§ Your task
Although the material holds pictures, none belong in the copy; transcribe exactly, and only, the lines from the one with "The width and" through the end.

§ Records for this exercise

BEGIN

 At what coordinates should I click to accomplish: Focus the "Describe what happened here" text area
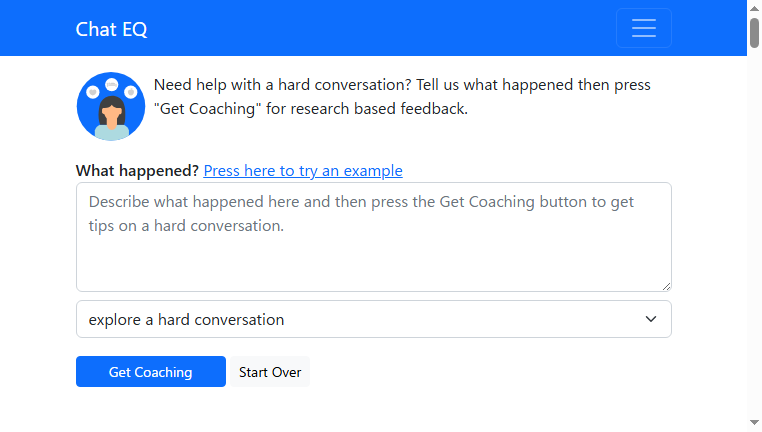pyautogui.click(x=374, y=237)
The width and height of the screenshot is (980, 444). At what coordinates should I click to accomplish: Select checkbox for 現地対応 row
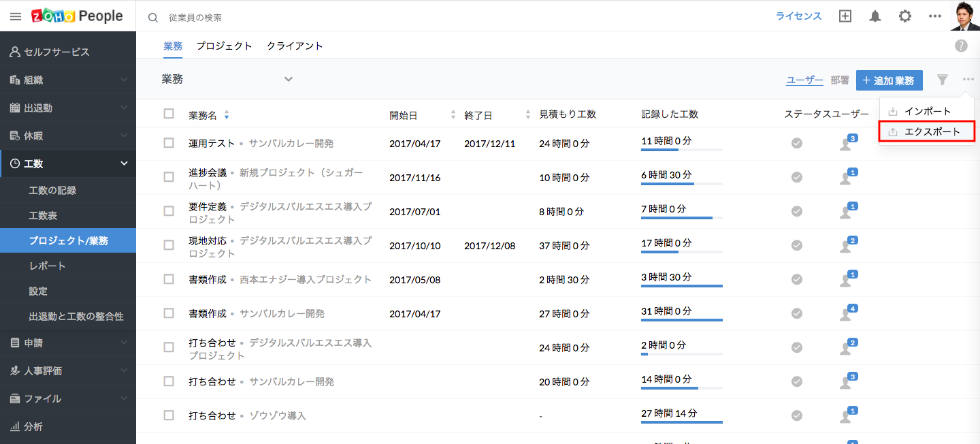pyautogui.click(x=169, y=245)
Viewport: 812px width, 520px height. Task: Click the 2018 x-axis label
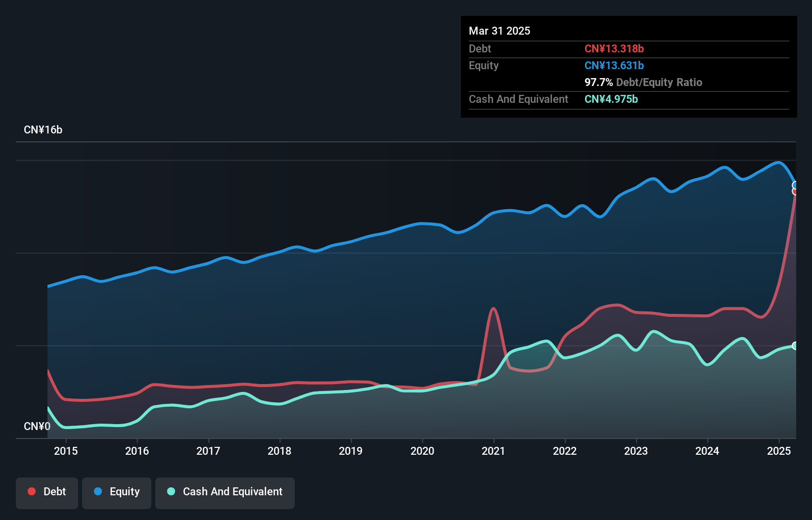tap(279, 451)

END

§ Response to this task
The width and height of the screenshot is (980, 444). At what coordinates should I click to accomplish: Select checkbox for 現地対応 row
pyautogui.click(x=169, y=245)
Viewport: 812px width, 520px height. Task: Click the 2018 x-axis label
tap(279, 451)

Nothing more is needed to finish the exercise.